Au début du XXe siècle, de nombreux fabricants d’instruments publiaient des partitions promotionnelles, dont la plupart ont été numérisées et sont désormais disponibles en ligne.
Un autre outil que j’ai utilisé pour mon projet de recherche est Google Lens, qui s’intègre à l’appareil photo de mon téléphone intelligent.
Google Lens (ou Lentille Google) utilise la reconnaissance optique de caractères (ROC) pour déceler le texte dans une image, texte qui peut ensuite être traduit par l’application ou copié dans une barre de recherche. L’application peut également être utilisée pour effectuer des recherches par image. Mais la technologie n’est pas infaillible : la ROC confond souvent les caractères anciens (comme le « s » long ou le « u/v » latin) et les caractères contemporains, et bien qu’on puisse aussi ajouter des mots-clés pour effectuer des recherches d’images, cela donne souvent des résultats correspondant au thème en général plutôt que des correspondances exactes.

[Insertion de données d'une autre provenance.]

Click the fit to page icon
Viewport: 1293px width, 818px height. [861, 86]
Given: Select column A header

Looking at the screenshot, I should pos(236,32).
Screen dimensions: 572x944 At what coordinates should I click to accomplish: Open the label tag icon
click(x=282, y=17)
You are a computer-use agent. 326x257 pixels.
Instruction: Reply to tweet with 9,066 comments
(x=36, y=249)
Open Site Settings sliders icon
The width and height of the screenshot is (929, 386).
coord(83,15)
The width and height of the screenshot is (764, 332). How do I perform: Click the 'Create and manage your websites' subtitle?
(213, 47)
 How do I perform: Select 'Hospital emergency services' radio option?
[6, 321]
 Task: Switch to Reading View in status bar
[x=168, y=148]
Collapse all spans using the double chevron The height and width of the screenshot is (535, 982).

Un des objets les plus étranges de la collection d’instruments de musique d’Ingenium est la cruche musicale, soit une carafe en grès dont le fond est doté d’un mécanisme de boîte à musique. Lorsqu’on soulève la carafe, un « frein » à ressort est libéré, permettant au mécanisme de la boîte à musique situé dans le fond de jouer s’il a été préalablement remonté. Lorsque j’ai commencé à faire des recherches sur cet objet, je ne trouvais rien à son sujet sauf quelques articles sur la poterie musicale publiés par la Music Box Society of Great Britain. J’ai donc eu l’idée de prendre une photo du médaillon incrusté dans la cruche musicale et de faire une recherche dans Google Lens avec le mot-clé « BPOE », ce qui a confirmé qu’il s’agit d’une sorte d’objet promotionnel de l’organisme fraternel américain appelé Benevolent Protective Order of Elks, soit l’ordre protecteur bienveillant des wapitis.
En plus de nous avoir aidés à comprendre la signification de l’inscription « BPOE » apparaissant sur cette cruche, Google Lens a fourni comme résultats de recherche plusieurs cruches en céramique aux motifs semblables, nous proposant ainsi de possibles fabricants et dates de fabrication pour l’artefact.

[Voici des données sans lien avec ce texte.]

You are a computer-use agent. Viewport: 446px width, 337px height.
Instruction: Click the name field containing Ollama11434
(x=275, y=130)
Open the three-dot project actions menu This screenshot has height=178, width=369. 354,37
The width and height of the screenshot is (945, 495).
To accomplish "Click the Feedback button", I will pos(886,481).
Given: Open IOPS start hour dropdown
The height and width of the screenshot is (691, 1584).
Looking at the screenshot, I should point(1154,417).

Parfois, le mode de recherche plus holistique de Google Lens donne des résultats plutôt étonnants. Sans mot-clé (ou en tapant « musique »), la recherche de l’image ci-dessus a produit comme résultats des carafes à whisky d’apparence semblable, y compris une cruche musicale Fulper ayant la même silhouette. Or, bon nombre de ces résultats provenaient de sites de vente aux enchères des années 1920 ou 1930, repoussant nos estimations initiales de 20 à 30 ans. Bien que cela ne soit pas concluant en soi, ce sont des bouts de piste supplémentaires que je peux laisser aux futurs chercheurs pour qu’ils puissent les explorer.

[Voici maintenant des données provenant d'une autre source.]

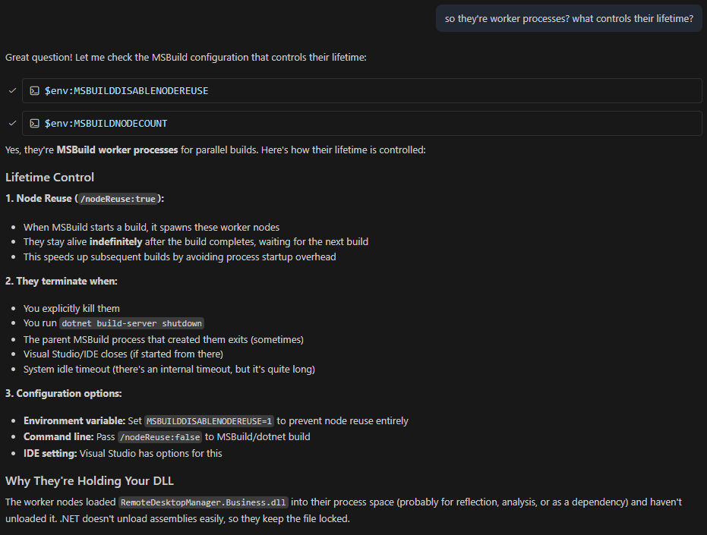The width and height of the screenshot is (707, 535).
Task: Click the MSBUILDDISABLENODEREUSE=1 inline code
Action: pyautogui.click(x=209, y=421)
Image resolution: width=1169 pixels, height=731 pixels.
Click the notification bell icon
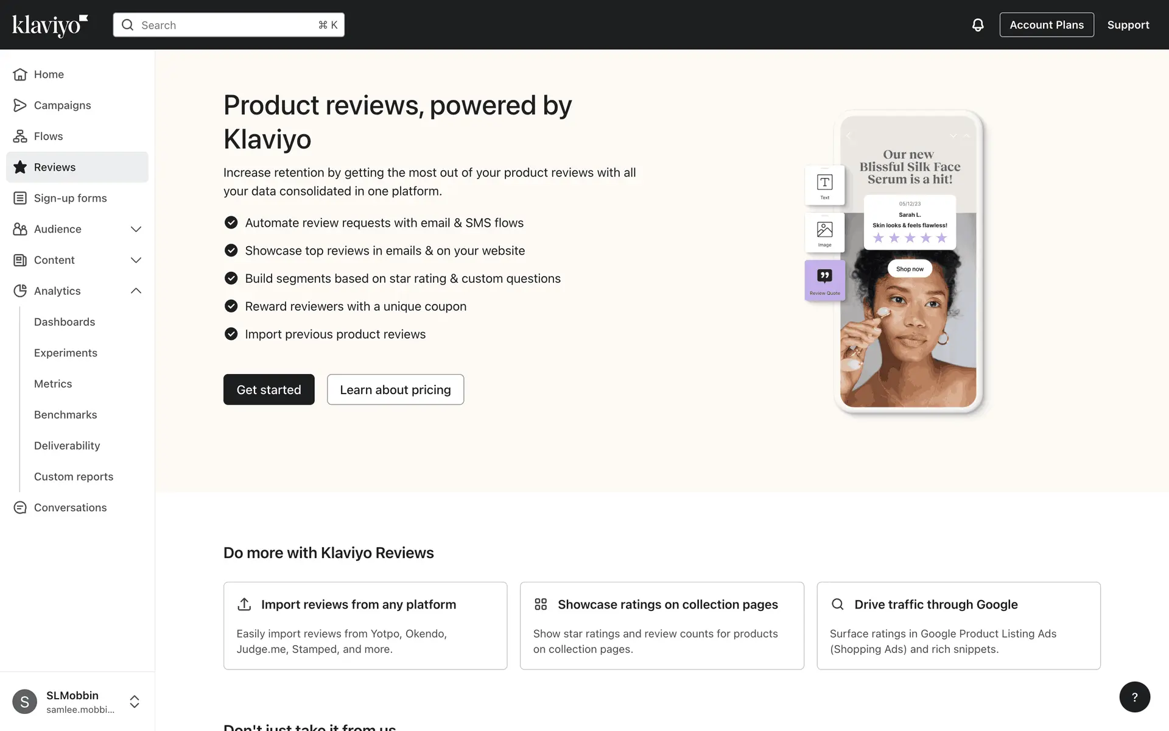point(977,25)
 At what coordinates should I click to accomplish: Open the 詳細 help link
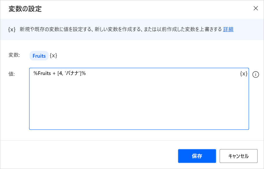click(x=228, y=29)
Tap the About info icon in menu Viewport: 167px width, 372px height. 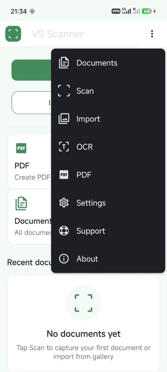64,259
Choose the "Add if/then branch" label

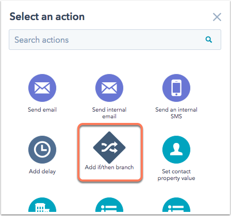click(109, 167)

En tant qu’étudiant en histoire dont les domaines de spécialisation sont loin des instruments de musique ou des technologies de communication, j’ai dû faire appel à une combinaison de fouilles à l’ancienne et de recherches numériques pour en savoir plus sur certains des instruments d’Ingenium. Même lorsque je n’ai pas pu résoudre entièrement le mystère d’un objet, j’ai généralement pu découvrir quelque chose pour aider les futurs chercheurs qui travailleront avec la collection. Il sera passionnant de voir ce que les chercheurs de demain pourront faire avec ces nouveaux renseignements, et comment de nouveaux outils numériques plus puissants pourront les aider à documenter encore mieux la collection d’Ingenium.